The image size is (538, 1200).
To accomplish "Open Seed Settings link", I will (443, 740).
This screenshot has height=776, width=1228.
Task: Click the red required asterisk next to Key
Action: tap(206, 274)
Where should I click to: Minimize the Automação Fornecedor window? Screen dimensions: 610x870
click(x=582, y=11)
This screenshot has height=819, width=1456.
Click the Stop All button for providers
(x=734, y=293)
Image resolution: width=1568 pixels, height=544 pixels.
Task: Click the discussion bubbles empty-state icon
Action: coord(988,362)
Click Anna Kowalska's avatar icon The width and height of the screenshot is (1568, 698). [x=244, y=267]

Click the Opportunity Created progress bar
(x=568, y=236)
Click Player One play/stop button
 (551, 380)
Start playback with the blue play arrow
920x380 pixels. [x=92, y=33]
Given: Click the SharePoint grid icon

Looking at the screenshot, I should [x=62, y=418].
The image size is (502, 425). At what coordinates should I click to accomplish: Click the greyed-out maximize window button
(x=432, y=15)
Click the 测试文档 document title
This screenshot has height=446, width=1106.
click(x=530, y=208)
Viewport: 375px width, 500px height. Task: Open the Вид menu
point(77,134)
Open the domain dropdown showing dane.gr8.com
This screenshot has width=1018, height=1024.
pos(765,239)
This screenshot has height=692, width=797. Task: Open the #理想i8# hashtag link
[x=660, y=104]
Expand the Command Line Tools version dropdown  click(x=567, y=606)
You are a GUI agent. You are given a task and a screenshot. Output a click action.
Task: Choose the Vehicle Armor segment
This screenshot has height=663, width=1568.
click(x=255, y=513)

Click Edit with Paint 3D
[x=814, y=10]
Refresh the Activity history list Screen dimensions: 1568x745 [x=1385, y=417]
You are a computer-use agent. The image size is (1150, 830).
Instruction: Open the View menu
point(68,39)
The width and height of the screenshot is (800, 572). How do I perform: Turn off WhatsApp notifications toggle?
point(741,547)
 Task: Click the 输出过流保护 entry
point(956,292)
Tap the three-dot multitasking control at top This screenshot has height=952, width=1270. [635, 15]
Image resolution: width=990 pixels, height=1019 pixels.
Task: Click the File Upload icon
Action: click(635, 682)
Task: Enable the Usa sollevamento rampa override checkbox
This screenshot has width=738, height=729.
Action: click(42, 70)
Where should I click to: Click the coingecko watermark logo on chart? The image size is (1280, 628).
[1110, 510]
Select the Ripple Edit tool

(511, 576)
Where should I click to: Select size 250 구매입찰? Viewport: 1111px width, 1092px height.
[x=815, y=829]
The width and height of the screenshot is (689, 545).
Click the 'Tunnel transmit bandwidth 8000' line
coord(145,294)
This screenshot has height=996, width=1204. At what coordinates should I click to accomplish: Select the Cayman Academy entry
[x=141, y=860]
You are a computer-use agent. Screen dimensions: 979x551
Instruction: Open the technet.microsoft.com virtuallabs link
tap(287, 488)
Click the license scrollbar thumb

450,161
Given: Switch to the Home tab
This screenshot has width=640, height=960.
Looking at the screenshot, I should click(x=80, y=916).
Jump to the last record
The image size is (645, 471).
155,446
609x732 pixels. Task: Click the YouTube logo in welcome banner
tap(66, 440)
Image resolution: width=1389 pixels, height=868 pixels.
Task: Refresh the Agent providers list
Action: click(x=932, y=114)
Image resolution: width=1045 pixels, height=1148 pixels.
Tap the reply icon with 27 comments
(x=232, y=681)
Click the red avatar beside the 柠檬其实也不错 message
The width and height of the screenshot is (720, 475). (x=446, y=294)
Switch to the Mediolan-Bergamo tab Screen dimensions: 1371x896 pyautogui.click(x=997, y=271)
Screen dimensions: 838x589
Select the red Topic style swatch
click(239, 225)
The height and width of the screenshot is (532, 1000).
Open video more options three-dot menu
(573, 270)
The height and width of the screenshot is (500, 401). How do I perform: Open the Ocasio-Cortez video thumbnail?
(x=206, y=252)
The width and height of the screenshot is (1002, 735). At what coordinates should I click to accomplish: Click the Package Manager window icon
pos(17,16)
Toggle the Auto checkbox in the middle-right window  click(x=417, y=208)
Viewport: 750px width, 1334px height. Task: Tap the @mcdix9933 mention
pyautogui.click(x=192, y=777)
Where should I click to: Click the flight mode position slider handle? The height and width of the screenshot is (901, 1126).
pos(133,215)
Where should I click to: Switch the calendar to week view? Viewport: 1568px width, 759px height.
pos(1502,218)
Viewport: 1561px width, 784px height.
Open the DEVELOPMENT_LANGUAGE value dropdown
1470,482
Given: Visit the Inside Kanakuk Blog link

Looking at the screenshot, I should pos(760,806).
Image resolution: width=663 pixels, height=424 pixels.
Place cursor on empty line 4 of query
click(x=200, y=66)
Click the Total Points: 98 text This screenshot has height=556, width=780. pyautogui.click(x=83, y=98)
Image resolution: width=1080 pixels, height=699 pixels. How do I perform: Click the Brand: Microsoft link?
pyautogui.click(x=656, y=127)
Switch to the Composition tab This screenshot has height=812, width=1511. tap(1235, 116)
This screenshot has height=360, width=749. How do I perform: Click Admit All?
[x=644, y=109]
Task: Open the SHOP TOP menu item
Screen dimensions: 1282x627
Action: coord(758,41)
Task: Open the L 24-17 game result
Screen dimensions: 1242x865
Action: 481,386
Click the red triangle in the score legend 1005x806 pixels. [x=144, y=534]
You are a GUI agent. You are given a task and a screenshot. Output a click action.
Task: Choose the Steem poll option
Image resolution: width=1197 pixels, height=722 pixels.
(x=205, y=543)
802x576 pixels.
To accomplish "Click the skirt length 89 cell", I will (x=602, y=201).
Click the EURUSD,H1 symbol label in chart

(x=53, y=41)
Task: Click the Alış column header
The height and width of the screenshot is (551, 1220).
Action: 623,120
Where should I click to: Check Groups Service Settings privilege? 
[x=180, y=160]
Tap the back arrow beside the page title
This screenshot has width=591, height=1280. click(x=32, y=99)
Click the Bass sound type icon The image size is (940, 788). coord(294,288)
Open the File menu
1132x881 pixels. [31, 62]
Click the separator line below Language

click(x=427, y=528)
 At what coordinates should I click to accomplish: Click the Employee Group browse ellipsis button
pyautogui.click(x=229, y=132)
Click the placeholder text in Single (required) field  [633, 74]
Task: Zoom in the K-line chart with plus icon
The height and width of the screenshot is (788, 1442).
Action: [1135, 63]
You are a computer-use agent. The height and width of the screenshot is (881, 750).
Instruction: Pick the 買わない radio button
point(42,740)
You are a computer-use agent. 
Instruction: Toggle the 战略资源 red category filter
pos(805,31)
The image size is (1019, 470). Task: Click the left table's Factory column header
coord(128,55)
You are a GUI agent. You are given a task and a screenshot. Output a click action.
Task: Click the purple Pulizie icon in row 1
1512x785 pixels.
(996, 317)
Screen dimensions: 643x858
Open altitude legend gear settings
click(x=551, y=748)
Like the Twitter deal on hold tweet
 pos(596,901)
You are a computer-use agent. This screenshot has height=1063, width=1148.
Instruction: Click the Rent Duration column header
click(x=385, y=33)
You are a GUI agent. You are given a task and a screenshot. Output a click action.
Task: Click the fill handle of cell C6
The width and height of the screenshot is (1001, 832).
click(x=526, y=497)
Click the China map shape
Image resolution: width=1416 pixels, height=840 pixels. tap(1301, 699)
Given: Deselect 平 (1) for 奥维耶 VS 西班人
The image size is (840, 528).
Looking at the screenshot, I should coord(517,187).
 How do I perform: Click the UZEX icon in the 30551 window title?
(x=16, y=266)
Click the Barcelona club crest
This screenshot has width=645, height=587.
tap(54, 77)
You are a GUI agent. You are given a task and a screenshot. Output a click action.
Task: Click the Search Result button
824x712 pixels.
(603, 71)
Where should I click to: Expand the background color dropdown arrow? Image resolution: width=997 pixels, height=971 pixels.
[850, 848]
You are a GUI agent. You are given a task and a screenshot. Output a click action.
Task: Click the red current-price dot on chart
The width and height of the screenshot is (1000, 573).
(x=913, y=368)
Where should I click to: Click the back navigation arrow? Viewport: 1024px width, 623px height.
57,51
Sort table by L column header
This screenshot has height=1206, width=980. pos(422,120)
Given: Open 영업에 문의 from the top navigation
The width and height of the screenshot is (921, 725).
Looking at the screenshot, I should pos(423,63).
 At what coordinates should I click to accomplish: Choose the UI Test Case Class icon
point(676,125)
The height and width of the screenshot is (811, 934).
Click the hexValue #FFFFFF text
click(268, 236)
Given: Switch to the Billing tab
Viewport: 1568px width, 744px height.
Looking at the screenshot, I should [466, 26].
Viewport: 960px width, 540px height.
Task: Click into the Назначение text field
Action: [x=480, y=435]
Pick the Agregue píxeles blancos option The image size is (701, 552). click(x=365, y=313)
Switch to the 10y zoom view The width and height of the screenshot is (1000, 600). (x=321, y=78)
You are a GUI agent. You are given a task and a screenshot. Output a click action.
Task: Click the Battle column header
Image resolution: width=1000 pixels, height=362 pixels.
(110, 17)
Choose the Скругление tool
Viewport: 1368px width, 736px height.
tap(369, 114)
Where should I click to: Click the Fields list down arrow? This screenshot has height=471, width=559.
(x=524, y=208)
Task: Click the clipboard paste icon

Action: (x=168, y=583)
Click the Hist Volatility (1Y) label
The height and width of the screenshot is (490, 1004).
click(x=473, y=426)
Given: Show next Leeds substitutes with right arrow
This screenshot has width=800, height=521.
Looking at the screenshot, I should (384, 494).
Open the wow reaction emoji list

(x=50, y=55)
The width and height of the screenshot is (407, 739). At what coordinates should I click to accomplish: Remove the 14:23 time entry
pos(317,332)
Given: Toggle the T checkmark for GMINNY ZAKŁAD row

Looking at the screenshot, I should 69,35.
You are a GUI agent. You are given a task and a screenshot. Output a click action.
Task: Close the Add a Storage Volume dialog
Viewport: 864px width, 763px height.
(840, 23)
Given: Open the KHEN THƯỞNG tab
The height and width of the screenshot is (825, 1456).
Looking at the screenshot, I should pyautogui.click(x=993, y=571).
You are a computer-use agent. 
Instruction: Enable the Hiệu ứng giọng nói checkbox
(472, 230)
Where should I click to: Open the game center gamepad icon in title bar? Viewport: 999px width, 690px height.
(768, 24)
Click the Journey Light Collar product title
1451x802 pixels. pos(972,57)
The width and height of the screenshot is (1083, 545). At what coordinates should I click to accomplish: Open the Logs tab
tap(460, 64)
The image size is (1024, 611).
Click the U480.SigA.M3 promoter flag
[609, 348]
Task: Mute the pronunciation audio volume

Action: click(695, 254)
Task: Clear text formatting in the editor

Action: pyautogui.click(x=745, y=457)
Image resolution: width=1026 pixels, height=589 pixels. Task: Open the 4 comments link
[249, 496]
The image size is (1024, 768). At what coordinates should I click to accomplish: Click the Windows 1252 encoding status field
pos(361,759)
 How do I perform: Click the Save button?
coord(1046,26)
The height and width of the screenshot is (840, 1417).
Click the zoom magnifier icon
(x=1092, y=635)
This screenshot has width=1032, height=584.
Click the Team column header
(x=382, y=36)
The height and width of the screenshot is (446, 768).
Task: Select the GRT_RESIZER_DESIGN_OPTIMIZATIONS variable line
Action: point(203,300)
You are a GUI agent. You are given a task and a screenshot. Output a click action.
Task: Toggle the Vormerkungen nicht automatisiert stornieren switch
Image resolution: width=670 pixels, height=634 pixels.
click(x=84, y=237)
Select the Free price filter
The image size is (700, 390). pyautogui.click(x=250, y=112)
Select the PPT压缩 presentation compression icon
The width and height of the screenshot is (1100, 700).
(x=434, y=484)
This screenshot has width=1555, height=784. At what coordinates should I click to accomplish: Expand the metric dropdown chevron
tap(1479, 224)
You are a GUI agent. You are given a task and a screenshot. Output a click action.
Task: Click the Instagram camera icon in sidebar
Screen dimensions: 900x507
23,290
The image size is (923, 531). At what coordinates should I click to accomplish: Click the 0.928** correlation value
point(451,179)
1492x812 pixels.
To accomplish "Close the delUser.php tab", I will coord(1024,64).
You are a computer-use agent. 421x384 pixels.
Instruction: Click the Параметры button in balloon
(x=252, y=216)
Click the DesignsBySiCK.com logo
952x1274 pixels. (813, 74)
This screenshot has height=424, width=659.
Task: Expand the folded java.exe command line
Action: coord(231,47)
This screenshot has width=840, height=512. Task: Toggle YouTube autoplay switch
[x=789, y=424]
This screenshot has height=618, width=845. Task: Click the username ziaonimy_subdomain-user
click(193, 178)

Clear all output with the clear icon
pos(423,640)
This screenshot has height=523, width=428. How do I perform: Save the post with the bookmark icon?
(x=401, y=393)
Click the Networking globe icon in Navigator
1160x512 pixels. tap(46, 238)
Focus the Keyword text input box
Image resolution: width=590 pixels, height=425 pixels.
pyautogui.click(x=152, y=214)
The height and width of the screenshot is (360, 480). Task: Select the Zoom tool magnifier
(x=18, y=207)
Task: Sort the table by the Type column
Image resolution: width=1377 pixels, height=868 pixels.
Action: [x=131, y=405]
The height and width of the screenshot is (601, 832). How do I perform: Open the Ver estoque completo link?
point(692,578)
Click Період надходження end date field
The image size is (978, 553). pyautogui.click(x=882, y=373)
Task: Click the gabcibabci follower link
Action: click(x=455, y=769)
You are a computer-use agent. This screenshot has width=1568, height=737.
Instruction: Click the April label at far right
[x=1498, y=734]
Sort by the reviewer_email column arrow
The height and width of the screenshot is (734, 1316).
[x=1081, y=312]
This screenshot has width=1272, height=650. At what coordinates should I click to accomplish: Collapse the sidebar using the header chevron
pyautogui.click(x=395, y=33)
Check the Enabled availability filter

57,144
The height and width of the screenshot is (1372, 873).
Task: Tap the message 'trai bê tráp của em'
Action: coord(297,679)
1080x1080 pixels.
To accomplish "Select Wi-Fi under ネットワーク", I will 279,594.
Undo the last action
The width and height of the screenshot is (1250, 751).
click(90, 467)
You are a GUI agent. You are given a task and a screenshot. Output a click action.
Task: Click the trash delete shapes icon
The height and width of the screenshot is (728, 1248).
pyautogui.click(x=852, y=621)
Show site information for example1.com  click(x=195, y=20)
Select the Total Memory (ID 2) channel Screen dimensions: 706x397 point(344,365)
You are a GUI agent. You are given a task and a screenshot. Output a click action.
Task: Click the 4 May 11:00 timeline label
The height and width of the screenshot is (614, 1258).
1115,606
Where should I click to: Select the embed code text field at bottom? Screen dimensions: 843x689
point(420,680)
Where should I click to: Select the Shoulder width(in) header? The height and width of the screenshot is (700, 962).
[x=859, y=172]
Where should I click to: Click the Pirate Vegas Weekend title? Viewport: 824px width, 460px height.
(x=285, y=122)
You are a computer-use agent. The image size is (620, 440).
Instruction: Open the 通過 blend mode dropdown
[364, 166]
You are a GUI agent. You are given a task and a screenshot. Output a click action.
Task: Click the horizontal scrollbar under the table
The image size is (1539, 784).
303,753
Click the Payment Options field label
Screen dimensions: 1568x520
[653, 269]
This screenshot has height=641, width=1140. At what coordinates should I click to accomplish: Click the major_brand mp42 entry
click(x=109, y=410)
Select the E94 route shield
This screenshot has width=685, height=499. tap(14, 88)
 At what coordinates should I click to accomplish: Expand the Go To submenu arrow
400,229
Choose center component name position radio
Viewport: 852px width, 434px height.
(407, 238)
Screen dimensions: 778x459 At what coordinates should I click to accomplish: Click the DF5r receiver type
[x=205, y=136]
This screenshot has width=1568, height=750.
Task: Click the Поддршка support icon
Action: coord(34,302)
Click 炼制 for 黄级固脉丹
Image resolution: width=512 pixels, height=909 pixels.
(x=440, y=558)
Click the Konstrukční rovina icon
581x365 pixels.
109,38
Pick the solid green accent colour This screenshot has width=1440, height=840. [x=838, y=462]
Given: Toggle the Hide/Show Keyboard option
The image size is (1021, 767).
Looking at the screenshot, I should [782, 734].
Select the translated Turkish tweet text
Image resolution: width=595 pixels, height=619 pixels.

REQUIRED ACTION:
Go to the line with "This screenshot has height=523, width=428." in the entries above and repeat every line from there through the line with "has width=1568, height=737.", exactly and with no other text.

RESPONSE AREA:
This screenshot has height=523, width=428. How do I perform: Save the post with the bookmark icon?
(x=401, y=393)
Click the Networking globe icon in Navigator
1160x512 pixels. tap(46, 238)
Focus the Keyword text input box
Image resolution: width=590 pixels, height=425 pixels.
pyautogui.click(x=152, y=214)
The height and width of the screenshot is (360, 480). Task: Select the Zoom tool magnifier
(x=18, y=207)
Task: Sort the table by the Type column
Image resolution: width=1377 pixels, height=868 pixels.
Action: [x=131, y=405]
The height and width of the screenshot is (601, 832). How do I perform: Open the Ver estoque completo link?
point(692,578)
Click Період надходження end date field
The image size is (978, 553). pyautogui.click(x=882, y=373)
Task: Click the gabcibabci follower link
Action: click(x=455, y=769)
You are a computer-use agent. This screenshot has width=1568, height=737.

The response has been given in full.